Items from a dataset
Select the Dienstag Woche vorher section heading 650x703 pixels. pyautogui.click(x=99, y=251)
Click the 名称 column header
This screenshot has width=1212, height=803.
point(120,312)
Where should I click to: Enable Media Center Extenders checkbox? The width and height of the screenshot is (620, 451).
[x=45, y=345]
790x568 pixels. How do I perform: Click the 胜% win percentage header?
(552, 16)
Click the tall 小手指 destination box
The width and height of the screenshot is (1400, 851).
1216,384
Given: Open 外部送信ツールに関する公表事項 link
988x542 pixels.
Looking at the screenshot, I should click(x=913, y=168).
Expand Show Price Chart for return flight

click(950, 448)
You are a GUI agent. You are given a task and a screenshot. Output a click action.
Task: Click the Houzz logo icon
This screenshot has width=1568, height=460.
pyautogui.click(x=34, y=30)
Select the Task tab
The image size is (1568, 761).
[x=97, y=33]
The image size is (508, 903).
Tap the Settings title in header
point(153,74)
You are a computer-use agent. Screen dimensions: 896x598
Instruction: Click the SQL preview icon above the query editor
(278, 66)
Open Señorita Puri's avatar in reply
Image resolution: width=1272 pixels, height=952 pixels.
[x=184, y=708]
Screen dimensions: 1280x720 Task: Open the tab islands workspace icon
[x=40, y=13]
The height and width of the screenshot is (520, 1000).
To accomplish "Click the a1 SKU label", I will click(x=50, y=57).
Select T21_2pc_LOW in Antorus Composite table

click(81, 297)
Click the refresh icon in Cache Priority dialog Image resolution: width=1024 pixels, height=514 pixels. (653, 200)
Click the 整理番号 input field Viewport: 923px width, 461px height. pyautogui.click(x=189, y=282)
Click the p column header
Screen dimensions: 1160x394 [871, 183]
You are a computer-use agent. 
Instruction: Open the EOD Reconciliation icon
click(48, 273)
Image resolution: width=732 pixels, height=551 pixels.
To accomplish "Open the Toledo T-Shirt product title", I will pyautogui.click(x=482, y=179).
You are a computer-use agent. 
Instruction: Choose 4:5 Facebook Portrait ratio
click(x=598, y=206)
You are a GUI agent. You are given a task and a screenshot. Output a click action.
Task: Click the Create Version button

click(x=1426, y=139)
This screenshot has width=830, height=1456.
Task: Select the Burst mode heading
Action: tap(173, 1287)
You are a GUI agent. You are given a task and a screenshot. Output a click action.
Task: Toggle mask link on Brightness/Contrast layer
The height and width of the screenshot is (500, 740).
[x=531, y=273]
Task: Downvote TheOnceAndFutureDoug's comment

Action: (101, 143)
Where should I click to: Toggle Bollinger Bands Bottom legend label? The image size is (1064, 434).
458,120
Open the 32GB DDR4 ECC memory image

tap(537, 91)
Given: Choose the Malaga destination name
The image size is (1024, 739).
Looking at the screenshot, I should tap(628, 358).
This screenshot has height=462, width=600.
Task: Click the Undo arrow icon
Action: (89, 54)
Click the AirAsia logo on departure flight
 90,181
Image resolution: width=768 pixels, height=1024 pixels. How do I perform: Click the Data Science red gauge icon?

Exercise requirements » Look through the data above for the word "link". Report each line where it occurs.

Solved exercise »
Given: Open 外部送信ツールに関する公表事項 link
Task: Toggle mask link on Brightness/Contrast layer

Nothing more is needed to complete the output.